(Entries for locating text and elements)
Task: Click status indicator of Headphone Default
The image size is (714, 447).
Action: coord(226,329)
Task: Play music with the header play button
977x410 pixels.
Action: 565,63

REQUEST -> Change every "Task" in the lines above to "Instruction" and reproduce all the lines, leaving everything else unchanged.

RESPONSE ->
Instruction: Click status indicator of Headphone Default
The image size is (714, 447).
Action: coord(226,329)
Instruction: Play music with the header play button
977x410 pixels.
Action: 565,63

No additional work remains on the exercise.